» Work request
The entries below must be retyped exactly. Pictures are to be omitted.
- - -
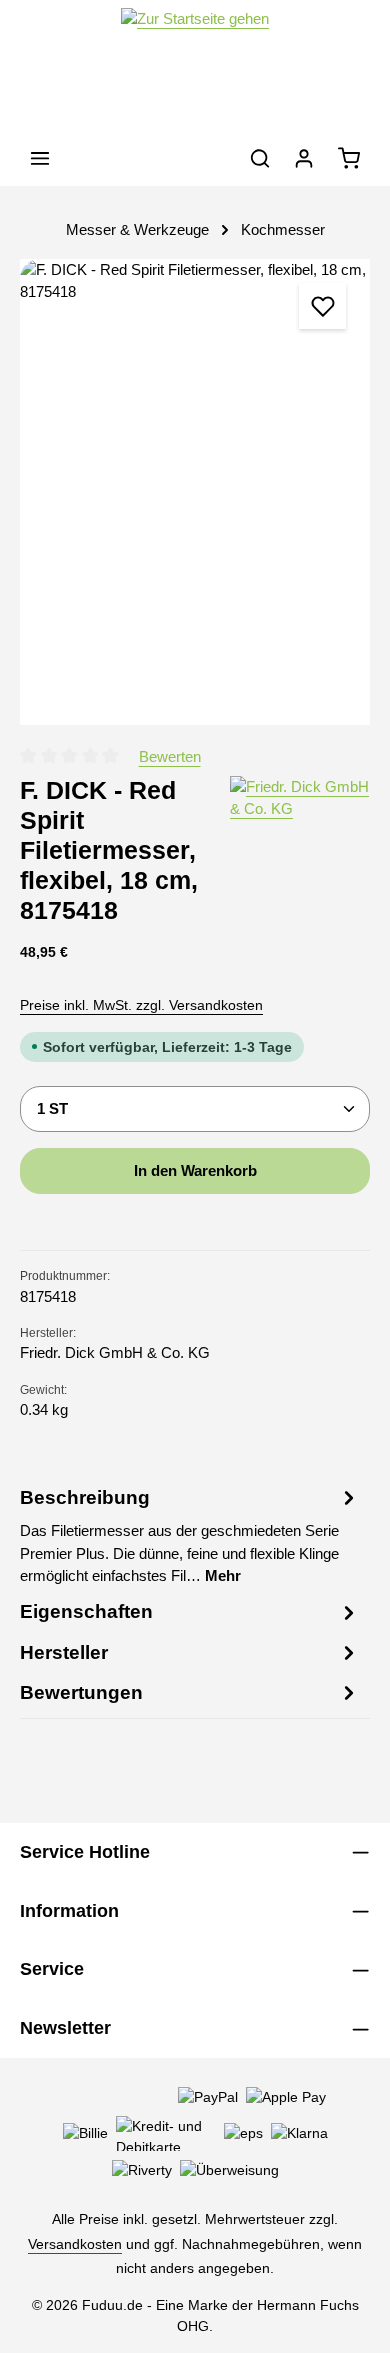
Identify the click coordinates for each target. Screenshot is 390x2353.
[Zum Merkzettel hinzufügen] (322, 306)
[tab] (190, 1534)
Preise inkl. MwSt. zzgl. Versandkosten (141, 1005)
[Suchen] (260, 158)
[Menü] (40, 158)
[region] (195, 492)
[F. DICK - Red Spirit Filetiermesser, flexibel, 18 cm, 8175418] (195, 492)
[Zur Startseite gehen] (195, 65)
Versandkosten (75, 2244)
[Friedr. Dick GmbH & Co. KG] (300, 851)
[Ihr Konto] (304, 158)
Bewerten (170, 757)
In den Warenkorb (195, 1171)
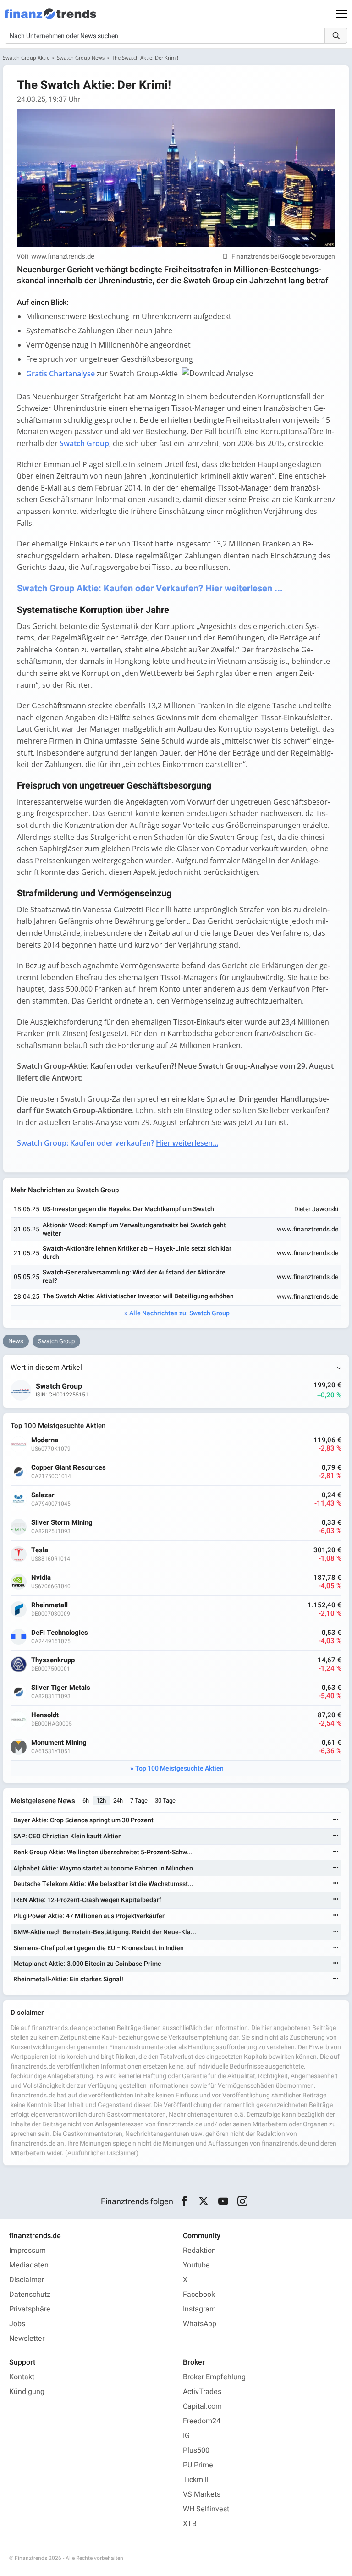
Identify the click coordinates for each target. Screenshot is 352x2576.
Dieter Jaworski (316, 1209)
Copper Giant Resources (68, 1467)
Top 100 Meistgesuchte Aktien (179, 1768)
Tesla (39, 1550)
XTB (190, 2523)
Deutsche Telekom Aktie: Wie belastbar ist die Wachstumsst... (103, 1884)
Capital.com (202, 2406)
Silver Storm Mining (62, 1522)
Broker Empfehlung (214, 2377)
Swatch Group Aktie (26, 57)
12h (101, 1800)
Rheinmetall (49, 1605)
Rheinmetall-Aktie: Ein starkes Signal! (68, 1979)
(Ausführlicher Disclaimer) (101, 2153)
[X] (204, 2201)
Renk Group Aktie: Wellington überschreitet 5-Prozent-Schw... (102, 1852)
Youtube (196, 2265)
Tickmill (196, 2479)
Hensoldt (45, 1715)
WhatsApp (199, 2323)
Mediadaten (29, 2265)
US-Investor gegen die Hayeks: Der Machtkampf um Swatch (128, 1209)
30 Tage (165, 1800)
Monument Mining (59, 1742)
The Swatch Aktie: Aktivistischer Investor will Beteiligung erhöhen (138, 1296)
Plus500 (196, 2450)
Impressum (27, 2250)
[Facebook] (184, 2201)
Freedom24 (201, 2421)
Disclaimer (26, 2279)
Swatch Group (56, 1341)
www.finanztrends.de (62, 256)
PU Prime (198, 2465)
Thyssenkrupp (53, 1660)
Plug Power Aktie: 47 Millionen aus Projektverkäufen (89, 1916)
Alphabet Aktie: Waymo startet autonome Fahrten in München (103, 1868)
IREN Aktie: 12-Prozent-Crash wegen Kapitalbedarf (87, 1900)
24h (118, 1800)
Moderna (44, 1440)
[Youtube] (223, 2201)
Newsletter (26, 2338)
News (15, 1341)
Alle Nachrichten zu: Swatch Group (179, 1313)
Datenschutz (29, 2294)
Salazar (43, 1495)
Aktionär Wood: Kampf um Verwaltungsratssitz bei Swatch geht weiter (134, 1229)
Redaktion (199, 2250)
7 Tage (139, 1800)
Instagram (199, 2309)
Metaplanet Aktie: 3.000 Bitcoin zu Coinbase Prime (87, 1964)
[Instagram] (243, 2201)
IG (186, 2435)
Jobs (17, 2323)
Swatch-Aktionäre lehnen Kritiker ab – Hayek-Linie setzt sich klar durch (137, 1253)
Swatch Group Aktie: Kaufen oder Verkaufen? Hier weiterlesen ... (150, 588)
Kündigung (26, 2391)
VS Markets (201, 2494)
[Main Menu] (341, 13)
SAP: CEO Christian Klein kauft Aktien (67, 1836)
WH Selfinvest (206, 2509)
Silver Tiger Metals (60, 1687)
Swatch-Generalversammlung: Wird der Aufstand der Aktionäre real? (134, 1276)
- - -
» Answer box
Identify the click coordinates for each target. Screenshot is 390x2353.
[Zum Merkzettel hinzufügen] (322, 306)
[tab] (190, 1534)
Preise inkl. MwSt. zzgl. Versandkosten (141, 1005)
[Suchen] (260, 158)
[Menü] (40, 158)
[region] (195, 492)
[F. DICK - Red Spirit Filetiermesser, flexibel, 18 cm, 8175418] (195, 492)
[Zur Startseite gehen] (195, 65)
Versandkosten (75, 2244)
[Friedr. Dick GmbH & Co. KG] (300, 851)
[Ihr Konto] (304, 158)
Bewerten (170, 757)
In den Warenkorb (195, 1171)
Identify the click coordinates for each target. Screenshot is 352x2576.
Dieter Jaworski (316, 1209)
Copper Giant Resources (68, 1467)
Top 100 Meistgesuchte Aktien (179, 1768)
Tesla (39, 1550)
XTB (190, 2523)
Deutsche Telekom Aktie: Wie belastbar ist die Wachstumsst... (103, 1884)
Capital.com (202, 2406)
Silver Storm Mining (62, 1522)
Broker Empfehlung (214, 2377)
Swatch Group Aktie (26, 57)
12h (101, 1800)
Rheinmetall (49, 1605)
Rheinmetall-Aktie: Ein starkes Signal! (68, 1979)
(Ausführlicher Disclaimer) (101, 2153)
[X] (204, 2201)
Renk Group Aktie: Wellington überschreitet 5-Prozent-Schw... (102, 1852)
Youtube (196, 2265)
Tickmill (196, 2479)
Hensoldt (45, 1715)
WhatsApp (199, 2323)
Mediadaten (29, 2265)
US-Investor gegen die Hayeks: Der Machtkampf um Swatch (128, 1209)
30 Tage (165, 1800)
Monument Mining (59, 1742)
The Swatch Aktie: Aktivistischer Investor will Beteiligung erhöhen (138, 1296)
Plus500 (196, 2450)
Impressum (27, 2250)
[Facebook] (184, 2201)
Freedom24 (201, 2421)
Disclaimer (26, 2279)
Swatch Group (56, 1341)
www.finanztrends.de (62, 256)
PU Prime (198, 2465)
Thyssenkrupp (53, 1660)
Plug Power Aktie: 47 Millionen aus Projektverkäufen (89, 1916)
Alphabet Aktie: Waymo startet autonome Fahrten in München (103, 1868)
IREN Aktie: 12-Prozent-Crash wegen Kapitalbedarf (87, 1900)
24h (118, 1800)
Moderna (44, 1440)
[Youtube] (223, 2201)
Newsletter (26, 2338)
News (15, 1341)
Alle Nachrichten zu: Swatch Group (179, 1313)
Datenschutz (29, 2294)
Salazar (43, 1495)
Aktionär Wood: Kampf um Verwaltungsratssitz bei Swatch geht weiter (134, 1229)
Redaktion (199, 2250)
7 Tage (139, 1800)
Instagram (199, 2309)
Metaplanet Aktie: 3.000 Bitcoin zu Coinbase Prime (87, 1964)
[Instagram] (243, 2201)
IG (186, 2435)
Jobs (17, 2323)
Swatch-Aktionäre lehnen Kritiker ab – Hayek-Linie setzt sich klar durch (137, 1253)
Swatch Group Aktie: Kaufen oder Verkaufen? Hier weiterlesen ... (150, 588)
Kündigung (26, 2391)
VS Markets (201, 2494)
[Main Menu] (341, 13)
SAP: CEO Christian Klein kauft Aktien (67, 1836)
WH Selfinvest (206, 2509)
Silver Tiger Metals (60, 1687)
Swatch-Generalversammlung: Wird der Aufstand der Aktionäre real? (134, 1276)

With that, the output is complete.